Task prompt: Please copy the items below word for word, beginning at the start of the items and stopping after the line that contains "Looking at the screenshot, I should pos(971,834).".

━━━━━━━━━━━━━━━━

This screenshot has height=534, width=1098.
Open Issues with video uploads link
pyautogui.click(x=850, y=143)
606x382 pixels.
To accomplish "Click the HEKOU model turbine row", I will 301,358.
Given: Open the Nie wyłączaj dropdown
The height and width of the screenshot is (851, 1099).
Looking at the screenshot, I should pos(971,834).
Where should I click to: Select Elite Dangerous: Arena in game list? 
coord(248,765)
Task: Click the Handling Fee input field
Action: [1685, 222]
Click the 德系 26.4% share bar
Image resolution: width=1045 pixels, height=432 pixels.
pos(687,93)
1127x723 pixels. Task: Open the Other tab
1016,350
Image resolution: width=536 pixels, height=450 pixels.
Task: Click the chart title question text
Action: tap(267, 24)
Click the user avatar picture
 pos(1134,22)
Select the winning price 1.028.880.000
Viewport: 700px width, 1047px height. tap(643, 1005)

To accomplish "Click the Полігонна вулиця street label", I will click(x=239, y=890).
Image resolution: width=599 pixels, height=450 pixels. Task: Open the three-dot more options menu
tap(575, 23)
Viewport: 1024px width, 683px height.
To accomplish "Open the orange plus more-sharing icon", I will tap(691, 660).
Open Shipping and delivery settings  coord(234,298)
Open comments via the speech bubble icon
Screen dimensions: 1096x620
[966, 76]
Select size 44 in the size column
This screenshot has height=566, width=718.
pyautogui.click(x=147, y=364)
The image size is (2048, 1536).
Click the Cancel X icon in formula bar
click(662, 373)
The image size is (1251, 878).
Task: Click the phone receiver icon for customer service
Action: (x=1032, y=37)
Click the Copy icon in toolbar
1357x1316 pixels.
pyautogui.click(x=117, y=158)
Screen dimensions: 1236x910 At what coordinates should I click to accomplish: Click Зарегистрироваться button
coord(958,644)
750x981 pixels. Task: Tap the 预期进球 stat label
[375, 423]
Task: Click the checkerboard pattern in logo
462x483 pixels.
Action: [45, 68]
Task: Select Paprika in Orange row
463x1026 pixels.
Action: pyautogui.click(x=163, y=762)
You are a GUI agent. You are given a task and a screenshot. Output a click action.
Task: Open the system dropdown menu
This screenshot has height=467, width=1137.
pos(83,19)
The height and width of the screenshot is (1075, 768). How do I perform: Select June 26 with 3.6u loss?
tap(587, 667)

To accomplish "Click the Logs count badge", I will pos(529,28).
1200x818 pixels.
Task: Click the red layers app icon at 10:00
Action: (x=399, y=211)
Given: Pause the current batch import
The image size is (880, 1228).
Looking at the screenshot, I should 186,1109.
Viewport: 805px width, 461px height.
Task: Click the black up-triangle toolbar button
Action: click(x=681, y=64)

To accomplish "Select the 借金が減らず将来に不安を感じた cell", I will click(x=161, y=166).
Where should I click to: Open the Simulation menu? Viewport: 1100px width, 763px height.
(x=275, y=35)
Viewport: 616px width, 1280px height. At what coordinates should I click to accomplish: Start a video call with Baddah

━━━━━━━━━━━━━━━━

Problem solution:
This screenshot has height=534, width=1098.
Open Issues with video uploads link
pyautogui.click(x=850, y=143)
606x382 pixels.
To accomplish "Click the HEKOU model turbine row", I will 301,358.
Given: Open the Nie wyłączaj dropdown
The height and width of the screenshot is (851, 1099).
Looking at the screenshot, I should pos(971,834).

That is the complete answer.